─── Selected passage ───

And yet as a shorthand, sometimes I apply it to my work and myself as a writer when challenged to define myself.
I don't like the term. Experimental always exudes the notion that the work isn't finished. That it's still in progress, still a tad tentative, to be yet further moulded. It also forever defines itself in opposition to what has gone before. It is a break with the past, or at least a deforming of it. If evolution is an unfolding, an opening out, convolution is a rolling back up on itself. I can't help feeling experimental evokes the later rather than the former.
Okay, so even lacking a suitable nomenclature for what it is I write, I still feel reasonably confident over what its constituent elements are. And what maybe they aren't but are often confused as being 'experimental'.
Firstly I believe the fundamental foundation stone is that such literature is to be an art form. It may even prize artistry above more humdrum aspects such as story telling or character. Such artistry is in the realm of the aesthetic, that is reading such a book is an aesthetic experience. A thing of beauty, of spatial conception, both within the book's presentation, but also within the reader's contemplative mind during and hopefully after their passage through the book.

─── Data provided ───

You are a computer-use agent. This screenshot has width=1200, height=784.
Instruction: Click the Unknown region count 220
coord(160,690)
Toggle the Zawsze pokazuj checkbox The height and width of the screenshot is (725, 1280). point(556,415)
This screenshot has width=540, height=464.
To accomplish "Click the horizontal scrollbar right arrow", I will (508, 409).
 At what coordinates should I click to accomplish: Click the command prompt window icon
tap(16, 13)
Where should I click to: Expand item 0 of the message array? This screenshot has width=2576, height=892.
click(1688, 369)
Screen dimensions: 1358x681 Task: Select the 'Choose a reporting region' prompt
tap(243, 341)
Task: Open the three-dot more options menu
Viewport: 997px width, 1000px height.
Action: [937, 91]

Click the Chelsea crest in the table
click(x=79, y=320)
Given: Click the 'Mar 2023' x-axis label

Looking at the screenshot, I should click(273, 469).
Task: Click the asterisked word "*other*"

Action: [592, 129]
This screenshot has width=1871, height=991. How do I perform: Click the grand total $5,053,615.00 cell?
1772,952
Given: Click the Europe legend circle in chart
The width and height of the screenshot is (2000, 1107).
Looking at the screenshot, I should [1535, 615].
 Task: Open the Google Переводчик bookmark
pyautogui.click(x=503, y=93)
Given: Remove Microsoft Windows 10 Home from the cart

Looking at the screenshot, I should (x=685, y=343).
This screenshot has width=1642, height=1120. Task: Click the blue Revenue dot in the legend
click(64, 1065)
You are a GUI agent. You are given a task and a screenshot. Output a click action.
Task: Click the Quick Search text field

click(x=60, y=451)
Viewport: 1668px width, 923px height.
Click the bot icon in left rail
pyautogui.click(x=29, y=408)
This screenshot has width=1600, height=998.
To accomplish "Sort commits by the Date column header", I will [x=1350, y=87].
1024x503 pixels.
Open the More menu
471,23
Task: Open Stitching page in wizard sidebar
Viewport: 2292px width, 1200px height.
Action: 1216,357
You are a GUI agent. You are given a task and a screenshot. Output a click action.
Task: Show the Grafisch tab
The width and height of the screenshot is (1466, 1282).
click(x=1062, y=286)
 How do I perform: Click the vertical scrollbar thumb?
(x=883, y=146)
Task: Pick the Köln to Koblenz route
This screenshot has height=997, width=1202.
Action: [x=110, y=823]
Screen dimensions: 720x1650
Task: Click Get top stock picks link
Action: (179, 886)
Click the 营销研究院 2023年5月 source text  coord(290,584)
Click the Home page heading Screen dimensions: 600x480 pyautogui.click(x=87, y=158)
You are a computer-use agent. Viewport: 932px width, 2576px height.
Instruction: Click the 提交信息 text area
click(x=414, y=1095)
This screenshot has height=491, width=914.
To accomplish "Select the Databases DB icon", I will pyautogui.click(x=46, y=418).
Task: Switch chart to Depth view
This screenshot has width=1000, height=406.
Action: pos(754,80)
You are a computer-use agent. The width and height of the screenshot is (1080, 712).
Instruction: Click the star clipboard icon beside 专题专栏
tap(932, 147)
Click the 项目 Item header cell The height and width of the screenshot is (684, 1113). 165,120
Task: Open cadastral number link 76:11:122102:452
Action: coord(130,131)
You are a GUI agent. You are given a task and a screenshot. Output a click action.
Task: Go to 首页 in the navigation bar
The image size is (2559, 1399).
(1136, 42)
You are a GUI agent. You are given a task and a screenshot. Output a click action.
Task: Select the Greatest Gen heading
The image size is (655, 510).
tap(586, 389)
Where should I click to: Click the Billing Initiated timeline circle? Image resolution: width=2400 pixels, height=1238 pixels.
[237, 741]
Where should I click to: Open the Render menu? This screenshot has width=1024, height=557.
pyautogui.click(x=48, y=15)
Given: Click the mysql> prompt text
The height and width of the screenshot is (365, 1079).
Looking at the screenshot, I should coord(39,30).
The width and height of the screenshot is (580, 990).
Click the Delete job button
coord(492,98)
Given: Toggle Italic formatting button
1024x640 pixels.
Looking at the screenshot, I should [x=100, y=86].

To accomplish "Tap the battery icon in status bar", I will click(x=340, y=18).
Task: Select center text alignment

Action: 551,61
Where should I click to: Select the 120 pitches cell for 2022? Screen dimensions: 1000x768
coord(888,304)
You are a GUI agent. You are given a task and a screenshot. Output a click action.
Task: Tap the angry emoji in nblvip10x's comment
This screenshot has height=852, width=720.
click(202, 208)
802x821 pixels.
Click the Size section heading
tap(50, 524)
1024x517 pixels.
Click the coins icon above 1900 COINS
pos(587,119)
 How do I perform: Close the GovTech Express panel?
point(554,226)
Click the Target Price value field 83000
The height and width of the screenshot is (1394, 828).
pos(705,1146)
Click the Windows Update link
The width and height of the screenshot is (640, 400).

───

- Instruction A
Answer these questions about the passage on experimental writing:
(i) According to the writer, what notion does the term "experimental" always exude?
(ii) If evolution is an unfolding, what is convolution?
(iii) What does the writer believe is the fundamental foundation stone of such literature?
- Instruction B
Carry on the passage on experimental writing from its final sentence.
The rows bear no relation to the passage on experimental writing.

- Written answer A
(i) That the work isn't finished.
(ii) A rolling back up on itself.
(iii) That such literature is to be an art form.

- Written answer B
There are the aesthetic possibilities of the book as an artefact. Its visual presentation which shouldn't stop at the covers. It can extend to the typographies, other design features within the book, any visual formalism employed that means the text is not Xpp of block printed text. Having said that, the visual and design elements have to emerge organically from the text, not just be bolted on as some sort of eye candy.
But what writers I feel constantly overlook is the aesthetic of language itself. If the writer hits all the right notes through their sentences, through their word choices, there is an ineffable harmony of and through language communicated to the reader. Poets execute it, but to do so over the length of Xpp novel is far more demanding. It can be a lyricism and a rhythm, but I actually think it's more to do with the resonances of the words themselves. Most words have some sort of spectrum of shades of meaning. Look up their etymologies, see which have deviated from their origins and which have stayed fairly true to their roots. Consider those words that have similar meanings to one another, but how they actually differ. You can set up an almost unending set of reverberations by employing words that manage to intimate both or all of their shades of meaning simultaneously as they occur within the sentence. For example the word 'cleave' has two diametrically opposed meanings of cleaving something together and cleaving something apart. Then throw in the auditory (and when we read, we vocalise at some level inside our heads, we 'hear' ourselves read the words) component and maybe you can also have the c-Leave & clea-n echoes play around too.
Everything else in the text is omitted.